Healthy participants will be randomized to receive single ascending doses of GSK3965193 and placebo in one of 4 treatment sequences in a 3:1 ratio in fasted conditions. In period 1, participants will receive GSK3965193 (Dose 5) + Placebo; in period 2: GSK3965193 (Dose 6) + Placebo; in period 3: GSK3965193 (Dose 7) + Placebo and in period 4: GSK3965193 (Dose 8) + Placebo. There will be a minimum of 7 days washout between dosing in each period.
Healthy participants will be randomized 3:1 to receive repeat doses of either GSK3965193 (Dose X) or placebo under fasted conditions. Part 2A may start while Part 1 is still ongoing. The starting dose in Part 2 will be at least 3-fold below the highest dose completed in Part 1.
Healthy participants will be randomized 3:1 to receive repeat doses either GSK3965193 (Dose Y) or placebo under fasted conditions.
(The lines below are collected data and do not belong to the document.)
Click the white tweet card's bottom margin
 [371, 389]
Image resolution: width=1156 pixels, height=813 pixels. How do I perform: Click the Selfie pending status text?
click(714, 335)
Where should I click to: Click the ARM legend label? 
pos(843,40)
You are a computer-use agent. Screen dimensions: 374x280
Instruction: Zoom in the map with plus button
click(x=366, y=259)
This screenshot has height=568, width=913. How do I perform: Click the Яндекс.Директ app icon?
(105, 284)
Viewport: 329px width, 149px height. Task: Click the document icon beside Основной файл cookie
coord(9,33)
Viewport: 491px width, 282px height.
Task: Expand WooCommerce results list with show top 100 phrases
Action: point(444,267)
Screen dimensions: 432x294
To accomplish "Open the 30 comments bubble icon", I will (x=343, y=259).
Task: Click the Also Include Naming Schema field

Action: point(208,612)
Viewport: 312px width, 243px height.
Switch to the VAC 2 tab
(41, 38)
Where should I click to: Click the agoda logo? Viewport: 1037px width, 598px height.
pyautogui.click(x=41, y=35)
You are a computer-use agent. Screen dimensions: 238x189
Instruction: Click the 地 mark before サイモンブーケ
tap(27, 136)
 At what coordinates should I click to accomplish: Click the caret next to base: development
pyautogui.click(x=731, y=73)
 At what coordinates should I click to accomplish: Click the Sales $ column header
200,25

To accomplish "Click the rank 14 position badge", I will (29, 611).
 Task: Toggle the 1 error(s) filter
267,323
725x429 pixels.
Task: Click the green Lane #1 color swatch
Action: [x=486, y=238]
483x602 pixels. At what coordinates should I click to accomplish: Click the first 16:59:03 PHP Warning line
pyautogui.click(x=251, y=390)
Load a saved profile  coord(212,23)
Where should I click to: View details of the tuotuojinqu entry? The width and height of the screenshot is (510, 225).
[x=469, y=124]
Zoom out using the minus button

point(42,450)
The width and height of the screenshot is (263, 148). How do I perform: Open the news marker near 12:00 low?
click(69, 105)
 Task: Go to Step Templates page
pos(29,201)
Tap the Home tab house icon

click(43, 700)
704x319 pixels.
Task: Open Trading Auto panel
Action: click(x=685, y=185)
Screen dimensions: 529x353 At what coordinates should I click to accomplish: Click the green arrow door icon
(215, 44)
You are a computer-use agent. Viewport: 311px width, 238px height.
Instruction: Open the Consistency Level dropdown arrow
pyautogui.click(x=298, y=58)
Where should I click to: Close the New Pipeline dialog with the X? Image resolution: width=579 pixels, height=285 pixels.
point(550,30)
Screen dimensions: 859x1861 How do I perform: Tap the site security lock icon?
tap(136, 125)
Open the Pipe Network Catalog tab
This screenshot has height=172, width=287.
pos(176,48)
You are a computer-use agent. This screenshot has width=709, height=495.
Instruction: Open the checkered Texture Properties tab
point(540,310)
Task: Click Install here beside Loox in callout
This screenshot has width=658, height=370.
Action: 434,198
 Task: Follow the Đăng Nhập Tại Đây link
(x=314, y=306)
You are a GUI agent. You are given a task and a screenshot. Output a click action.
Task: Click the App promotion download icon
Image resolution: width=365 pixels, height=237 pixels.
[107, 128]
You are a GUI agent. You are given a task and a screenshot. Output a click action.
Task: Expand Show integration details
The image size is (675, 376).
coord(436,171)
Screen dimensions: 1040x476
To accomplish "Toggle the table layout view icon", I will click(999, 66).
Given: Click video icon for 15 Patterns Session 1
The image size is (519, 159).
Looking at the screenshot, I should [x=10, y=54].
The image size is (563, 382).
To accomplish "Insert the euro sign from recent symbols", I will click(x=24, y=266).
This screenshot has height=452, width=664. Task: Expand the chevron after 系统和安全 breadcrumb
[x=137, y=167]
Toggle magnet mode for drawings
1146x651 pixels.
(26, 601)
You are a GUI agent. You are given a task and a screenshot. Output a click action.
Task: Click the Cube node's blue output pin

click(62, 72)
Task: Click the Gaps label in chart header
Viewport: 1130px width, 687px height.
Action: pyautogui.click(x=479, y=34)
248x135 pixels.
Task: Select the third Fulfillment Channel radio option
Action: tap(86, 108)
Part 2A may start while Part 1 is still ongoing. The starting dose in Part 2 will be at least 3-fold below the highest dose completed in Part 1.
Healthy participants will be randomized 3:1 to receive repeat doses either GSK3965193 (Dose Z) or placebo under fasted conditions. Part 2A may start while Part 1 is still ongoing. The starting dose in Part 2 will be at least 3-fold below the highest dose completed in Part 1.
Healthy Participants will be randomized 1:1 to receive single doses of GSK3965193 (Dose A) under fasted and fed conditions in treatment period 1. In period 2, the participants who received GSK3965193 (Dose A) under fasted conditions in treatment period 1 will receive the same dose under fed conditions, and vice versa. In the third period, all participants will receive a single dose of GSK3965193 (Dose B) different strength under fasted conditions. The dose level for the third period will be selected based on the results of the first two periods. There will be a minimum of 7 days washout between dosing in each treatment period.
PLWCHB on stable nucleos(t)ide analog (NA) therapy will be randomized 3:1 to receive repeat dose of either GSK3965193 (Dose E) or placebo. This part will commence after completion of both Part 1 and Part 2.
PLWCHB participants on stable NA therapy who have not participated in Part 3 of the study will be randomized 3:1 to receive repeat dose either GSK3965193 or placebo. In addition, all participants in this cohort will also receive bepirovirsen. This part will commence after completion of Part 3, contingent on the clinical safety and efficacy data from Part 3.